The céilidh was probably not too well advertised, as only 20 people were there as spectators, in a place that was set up to seat about 150 very comfortably. The performers didn’t let it phase them, so we had a great time. This is Jimmy Sweeney, an Irishman who came to Canada some time back, and was our MC as well as one of the performers. He’s a really good singer; I really enjoyed his performances of a bunch of traditional Irish and Scottish songs that I know.

This is a 9 near old Highland dancer performing the Sword Dance, something to do with dancing around the swords which were still hot from battle.

These two young ladies were down from Cape Breton. They’re sisters and both play a bunch of instruments. I personally preferred when both were playing fiddle, but I enjoyed everything they did, including one song where the pianist was step-dancing while the other fiddled.

This is Stephanie Hardy, winner of the 2008 ECMA Up And Coming Young Artist award.
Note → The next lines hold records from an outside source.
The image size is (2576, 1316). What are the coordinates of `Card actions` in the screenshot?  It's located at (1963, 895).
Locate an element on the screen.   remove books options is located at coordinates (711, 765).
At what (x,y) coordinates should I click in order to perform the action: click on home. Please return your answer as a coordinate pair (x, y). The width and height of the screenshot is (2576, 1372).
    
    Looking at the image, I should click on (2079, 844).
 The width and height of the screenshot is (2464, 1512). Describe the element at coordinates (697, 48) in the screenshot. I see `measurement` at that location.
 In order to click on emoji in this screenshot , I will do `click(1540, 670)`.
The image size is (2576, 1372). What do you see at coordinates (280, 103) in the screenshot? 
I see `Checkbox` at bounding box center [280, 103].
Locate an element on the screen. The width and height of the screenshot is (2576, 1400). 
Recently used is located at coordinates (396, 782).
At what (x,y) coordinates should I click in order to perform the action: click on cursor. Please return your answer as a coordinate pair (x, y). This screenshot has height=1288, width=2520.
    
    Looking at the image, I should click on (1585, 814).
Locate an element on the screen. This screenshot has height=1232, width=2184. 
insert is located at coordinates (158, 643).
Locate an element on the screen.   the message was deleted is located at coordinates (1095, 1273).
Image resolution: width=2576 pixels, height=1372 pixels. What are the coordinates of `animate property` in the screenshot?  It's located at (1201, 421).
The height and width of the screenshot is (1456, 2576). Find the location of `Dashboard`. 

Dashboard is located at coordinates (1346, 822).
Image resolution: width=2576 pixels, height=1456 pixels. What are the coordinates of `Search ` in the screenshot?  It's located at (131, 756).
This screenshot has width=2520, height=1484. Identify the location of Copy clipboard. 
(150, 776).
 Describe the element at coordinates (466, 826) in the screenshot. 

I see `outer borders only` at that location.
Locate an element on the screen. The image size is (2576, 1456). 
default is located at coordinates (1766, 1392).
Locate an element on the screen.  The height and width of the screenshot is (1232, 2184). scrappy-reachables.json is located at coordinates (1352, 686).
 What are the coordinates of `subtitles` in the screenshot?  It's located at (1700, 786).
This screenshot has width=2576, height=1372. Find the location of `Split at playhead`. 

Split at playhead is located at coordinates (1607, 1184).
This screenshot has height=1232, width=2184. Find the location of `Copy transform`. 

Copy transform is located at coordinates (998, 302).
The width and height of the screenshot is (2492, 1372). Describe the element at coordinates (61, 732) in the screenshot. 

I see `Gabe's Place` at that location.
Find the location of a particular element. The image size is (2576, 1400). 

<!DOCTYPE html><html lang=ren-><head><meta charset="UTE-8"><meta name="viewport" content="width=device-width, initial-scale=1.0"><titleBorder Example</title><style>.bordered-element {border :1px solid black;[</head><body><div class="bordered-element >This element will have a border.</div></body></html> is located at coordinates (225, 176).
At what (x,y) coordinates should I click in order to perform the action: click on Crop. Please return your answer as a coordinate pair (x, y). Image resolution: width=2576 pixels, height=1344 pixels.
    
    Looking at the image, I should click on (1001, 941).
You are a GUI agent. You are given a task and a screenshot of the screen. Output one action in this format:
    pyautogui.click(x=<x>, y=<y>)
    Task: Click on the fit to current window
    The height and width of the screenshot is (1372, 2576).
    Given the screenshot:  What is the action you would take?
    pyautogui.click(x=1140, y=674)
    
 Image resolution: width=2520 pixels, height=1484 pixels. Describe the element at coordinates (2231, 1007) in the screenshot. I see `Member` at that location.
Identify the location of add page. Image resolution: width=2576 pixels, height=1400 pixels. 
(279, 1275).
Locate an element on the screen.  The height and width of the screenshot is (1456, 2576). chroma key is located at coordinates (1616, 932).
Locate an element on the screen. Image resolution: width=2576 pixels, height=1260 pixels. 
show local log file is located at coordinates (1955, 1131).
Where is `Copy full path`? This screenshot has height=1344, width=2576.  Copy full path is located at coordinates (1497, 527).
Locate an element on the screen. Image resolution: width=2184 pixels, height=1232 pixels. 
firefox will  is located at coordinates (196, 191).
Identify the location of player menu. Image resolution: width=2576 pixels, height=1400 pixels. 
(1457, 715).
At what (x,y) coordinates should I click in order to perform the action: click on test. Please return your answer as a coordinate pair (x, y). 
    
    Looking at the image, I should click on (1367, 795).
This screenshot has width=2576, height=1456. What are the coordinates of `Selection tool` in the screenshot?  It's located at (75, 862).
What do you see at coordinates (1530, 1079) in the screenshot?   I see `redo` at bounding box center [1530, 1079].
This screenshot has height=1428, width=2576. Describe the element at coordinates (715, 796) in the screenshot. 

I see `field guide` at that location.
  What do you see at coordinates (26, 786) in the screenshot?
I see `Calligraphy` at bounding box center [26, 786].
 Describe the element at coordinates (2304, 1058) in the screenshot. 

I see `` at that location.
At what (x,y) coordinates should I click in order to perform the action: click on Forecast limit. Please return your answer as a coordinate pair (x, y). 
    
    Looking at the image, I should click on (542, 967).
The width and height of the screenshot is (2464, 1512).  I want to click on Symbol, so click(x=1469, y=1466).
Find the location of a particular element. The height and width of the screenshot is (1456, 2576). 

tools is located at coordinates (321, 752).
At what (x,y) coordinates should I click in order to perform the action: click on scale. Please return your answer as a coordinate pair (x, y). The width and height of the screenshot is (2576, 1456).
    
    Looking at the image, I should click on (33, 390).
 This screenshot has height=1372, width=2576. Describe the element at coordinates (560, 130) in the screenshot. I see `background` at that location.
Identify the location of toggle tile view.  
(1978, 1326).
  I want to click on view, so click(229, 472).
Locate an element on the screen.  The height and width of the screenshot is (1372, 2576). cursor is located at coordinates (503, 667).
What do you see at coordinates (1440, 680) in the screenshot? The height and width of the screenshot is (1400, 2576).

She sang a bunch of her own stuff, in a contemporary style. She’s super talented. Her voice in some of the songs sounded a lot like Sarah McLachlan.

The next day we went to Monk’s Cove, named after my family (my great grandfather was Daniel Monk, and a large area where my family still lives was all settled by the Monk family when they came over from Scotland via the US). Did I mention that almost everyone in the area is related to me in some way or another? Anyways, we saw our friend Charlie DeWolfe there, and then we drove to Murphy’s Cove to have a look around. This scene on the short drive seemed photo-worthy:

The next morning we were up early, and Dad, Uncle John, and I set out to Martinique Beach for a walk. It was nice and windy with big waves and people surfing on one side of the spit of land, but on the other side the air and water were perfectly still. I skipped a bunch of stones, as that side of the beach had hundreds of perfect skipping stones. Then I followed a small butterfly until I could catch it on camera:

We also found some wild strawberries in the scrub, which are really tasty. Wild strawberries tend to be tiny, as you can see:

This is the road back to our parked car after our beach walk – nice and foggy, the way I like Nova Scotia.

Lobster fishing is much smaller in Nova Scotia than it used to be, but there are a small number of lobster fishermen around still, like Charlie DeWolfe. We passed this lobster boat on our drive back from the beach:

Lastly, for a little humour, if you’re a fan of Krispi Kreme donuts (I don’t care much for them myself) then maybe you’d also enjoy Krispi Kraut! Product of Nova Scotia.